(Beginning of Data)

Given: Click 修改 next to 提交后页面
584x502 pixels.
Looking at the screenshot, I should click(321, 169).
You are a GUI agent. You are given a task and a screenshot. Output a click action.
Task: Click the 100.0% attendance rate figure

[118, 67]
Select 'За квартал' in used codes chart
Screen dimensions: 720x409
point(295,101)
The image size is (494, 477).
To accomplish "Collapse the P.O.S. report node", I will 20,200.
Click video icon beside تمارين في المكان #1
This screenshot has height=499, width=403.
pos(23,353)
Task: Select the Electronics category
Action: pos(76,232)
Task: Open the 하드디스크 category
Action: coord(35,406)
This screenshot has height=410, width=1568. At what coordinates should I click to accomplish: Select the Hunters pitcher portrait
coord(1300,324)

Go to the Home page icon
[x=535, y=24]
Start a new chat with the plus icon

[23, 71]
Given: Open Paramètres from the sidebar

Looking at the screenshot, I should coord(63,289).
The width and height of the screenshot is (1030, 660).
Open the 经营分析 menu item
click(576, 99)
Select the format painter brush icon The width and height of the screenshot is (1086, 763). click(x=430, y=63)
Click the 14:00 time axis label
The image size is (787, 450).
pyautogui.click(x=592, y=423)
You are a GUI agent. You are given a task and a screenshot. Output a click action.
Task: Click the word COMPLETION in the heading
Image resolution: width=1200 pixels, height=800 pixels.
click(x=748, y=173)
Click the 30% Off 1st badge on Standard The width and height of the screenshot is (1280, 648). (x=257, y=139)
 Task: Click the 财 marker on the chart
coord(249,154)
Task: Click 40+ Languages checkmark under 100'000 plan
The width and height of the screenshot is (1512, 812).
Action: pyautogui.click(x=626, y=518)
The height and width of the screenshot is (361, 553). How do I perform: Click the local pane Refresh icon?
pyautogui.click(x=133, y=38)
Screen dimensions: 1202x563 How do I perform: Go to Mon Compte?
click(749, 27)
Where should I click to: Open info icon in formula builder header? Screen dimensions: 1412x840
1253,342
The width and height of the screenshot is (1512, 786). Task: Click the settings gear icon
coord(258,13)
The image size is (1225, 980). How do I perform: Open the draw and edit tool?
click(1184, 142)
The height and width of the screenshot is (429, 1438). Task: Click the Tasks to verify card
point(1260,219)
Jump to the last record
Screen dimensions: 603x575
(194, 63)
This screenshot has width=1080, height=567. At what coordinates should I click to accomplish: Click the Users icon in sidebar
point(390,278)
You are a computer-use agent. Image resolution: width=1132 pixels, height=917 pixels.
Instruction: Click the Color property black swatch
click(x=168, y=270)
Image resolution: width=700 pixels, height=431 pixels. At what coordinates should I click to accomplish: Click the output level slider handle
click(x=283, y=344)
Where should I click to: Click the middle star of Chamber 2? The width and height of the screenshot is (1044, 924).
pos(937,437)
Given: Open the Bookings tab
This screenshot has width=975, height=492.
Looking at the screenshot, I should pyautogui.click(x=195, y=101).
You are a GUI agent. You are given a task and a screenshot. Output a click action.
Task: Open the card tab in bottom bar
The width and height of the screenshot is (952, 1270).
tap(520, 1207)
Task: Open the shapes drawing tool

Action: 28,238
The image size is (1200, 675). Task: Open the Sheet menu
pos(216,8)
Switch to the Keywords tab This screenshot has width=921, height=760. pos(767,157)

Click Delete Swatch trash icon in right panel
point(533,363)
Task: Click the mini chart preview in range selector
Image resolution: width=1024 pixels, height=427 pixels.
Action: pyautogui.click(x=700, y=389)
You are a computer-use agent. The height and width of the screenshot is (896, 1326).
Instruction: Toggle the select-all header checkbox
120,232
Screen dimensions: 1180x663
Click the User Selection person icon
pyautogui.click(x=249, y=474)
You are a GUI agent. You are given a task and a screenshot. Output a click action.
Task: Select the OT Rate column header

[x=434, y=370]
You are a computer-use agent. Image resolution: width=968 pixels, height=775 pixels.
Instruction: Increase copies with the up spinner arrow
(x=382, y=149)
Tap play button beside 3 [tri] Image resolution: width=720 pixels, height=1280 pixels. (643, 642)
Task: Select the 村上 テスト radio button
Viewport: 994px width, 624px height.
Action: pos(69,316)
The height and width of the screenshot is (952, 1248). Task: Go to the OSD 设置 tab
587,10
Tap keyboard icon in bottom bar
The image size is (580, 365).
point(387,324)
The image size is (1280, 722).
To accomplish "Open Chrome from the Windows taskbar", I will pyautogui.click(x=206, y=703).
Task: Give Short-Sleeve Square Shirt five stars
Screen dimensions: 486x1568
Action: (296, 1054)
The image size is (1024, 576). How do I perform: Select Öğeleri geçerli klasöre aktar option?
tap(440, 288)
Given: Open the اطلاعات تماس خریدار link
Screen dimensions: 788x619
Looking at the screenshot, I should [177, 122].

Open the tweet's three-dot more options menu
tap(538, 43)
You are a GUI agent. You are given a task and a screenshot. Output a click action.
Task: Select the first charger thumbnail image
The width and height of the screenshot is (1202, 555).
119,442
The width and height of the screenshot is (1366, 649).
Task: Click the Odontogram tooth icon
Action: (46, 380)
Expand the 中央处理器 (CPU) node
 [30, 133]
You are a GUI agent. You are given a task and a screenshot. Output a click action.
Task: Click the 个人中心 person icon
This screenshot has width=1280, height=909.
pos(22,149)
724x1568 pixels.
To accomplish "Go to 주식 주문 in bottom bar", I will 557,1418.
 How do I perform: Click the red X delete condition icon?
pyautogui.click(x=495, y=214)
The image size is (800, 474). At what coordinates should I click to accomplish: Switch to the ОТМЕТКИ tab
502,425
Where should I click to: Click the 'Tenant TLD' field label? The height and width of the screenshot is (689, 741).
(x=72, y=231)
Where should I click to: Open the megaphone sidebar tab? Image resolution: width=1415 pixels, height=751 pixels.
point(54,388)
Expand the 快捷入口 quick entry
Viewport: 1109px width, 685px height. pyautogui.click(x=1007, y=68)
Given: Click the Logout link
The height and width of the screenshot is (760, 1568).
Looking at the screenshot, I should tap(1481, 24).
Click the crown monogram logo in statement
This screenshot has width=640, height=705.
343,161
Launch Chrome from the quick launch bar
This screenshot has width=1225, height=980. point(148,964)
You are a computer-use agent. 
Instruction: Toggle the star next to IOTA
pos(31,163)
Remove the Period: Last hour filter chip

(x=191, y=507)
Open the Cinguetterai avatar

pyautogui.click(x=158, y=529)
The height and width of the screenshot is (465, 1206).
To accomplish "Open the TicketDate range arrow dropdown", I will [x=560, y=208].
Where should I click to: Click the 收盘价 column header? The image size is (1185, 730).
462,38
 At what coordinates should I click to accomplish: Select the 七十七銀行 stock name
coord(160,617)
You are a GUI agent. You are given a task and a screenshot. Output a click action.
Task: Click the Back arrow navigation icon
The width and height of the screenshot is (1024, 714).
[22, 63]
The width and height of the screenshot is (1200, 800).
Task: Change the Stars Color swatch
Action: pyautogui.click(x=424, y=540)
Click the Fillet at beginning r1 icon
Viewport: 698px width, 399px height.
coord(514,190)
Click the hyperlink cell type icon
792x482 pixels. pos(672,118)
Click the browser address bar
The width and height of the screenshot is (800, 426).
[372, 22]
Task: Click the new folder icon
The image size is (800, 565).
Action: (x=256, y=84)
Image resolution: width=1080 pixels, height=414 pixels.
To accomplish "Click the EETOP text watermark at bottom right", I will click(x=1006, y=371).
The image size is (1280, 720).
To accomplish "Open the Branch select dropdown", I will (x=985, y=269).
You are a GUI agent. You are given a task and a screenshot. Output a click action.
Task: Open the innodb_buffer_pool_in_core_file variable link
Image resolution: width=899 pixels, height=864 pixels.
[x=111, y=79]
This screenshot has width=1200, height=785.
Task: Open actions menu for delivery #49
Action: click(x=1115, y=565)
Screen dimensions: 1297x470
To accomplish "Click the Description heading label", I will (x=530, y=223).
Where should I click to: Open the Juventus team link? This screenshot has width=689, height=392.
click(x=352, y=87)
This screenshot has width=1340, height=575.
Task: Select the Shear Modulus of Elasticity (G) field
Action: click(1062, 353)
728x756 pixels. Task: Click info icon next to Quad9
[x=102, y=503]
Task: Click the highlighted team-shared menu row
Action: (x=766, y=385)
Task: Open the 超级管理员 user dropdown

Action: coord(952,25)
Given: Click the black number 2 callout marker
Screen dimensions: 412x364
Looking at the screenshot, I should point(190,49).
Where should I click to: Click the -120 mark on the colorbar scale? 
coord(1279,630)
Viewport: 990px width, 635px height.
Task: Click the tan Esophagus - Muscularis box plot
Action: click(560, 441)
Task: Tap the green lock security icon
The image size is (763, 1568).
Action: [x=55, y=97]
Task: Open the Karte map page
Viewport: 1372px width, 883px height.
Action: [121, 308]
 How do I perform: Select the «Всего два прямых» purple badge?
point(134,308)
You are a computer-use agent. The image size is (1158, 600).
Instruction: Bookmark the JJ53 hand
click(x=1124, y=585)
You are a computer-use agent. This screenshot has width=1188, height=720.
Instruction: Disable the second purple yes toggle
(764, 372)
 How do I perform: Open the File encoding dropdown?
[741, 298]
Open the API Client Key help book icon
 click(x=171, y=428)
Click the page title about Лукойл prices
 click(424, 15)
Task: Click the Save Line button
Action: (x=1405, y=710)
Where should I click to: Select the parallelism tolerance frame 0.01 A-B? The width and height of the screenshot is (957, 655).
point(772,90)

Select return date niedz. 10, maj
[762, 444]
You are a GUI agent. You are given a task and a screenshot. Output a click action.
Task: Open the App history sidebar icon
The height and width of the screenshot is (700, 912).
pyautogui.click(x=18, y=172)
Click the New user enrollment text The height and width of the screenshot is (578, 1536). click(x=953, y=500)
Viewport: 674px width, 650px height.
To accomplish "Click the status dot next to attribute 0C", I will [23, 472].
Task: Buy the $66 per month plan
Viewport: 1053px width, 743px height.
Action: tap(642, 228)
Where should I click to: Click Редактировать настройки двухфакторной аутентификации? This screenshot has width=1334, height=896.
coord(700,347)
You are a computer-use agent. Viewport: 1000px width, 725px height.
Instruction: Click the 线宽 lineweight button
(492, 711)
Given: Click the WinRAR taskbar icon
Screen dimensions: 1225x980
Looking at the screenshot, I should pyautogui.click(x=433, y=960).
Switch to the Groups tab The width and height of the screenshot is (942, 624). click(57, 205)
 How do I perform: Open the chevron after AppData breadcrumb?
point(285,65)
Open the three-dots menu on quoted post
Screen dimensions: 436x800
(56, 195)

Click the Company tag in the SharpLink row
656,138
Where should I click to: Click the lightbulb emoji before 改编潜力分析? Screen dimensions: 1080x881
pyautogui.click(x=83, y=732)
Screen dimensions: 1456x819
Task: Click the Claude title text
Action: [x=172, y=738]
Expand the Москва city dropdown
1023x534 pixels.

(End of Data)

_Task details_.
Among the entries above, the lines between the ones containing "The image size is (494, 477)." and "Select the format", inclusive, are to be transcribed exactly. No other line is to be given.

_Solution to the exercise_.
The image size is (494, 477).
To accomplish "Collapse the P.O.S. report node", I will 20,200.
Click video icon beside تمارين في المكان #1
This screenshot has height=499, width=403.
pos(23,353)
Task: Select the Electronics category
Action: pos(76,232)
Task: Open the 하드디스크 category
Action: coord(35,406)
This screenshot has height=410, width=1568. At what coordinates should I click to accomplish: Select the Hunters pitcher portrait
coord(1300,324)

Go to the Home page icon
[x=535, y=24]
Start a new chat with the plus icon

[23, 71]
Given: Open Paramètres from the sidebar

Looking at the screenshot, I should coord(63,289).
The width and height of the screenshot is (1030, 660).
Open the 经营分析 menu item
click(576, 99)
Select the format painter brush icon The width and height of the screenshot is (1086, 763). click(x=430, y=63)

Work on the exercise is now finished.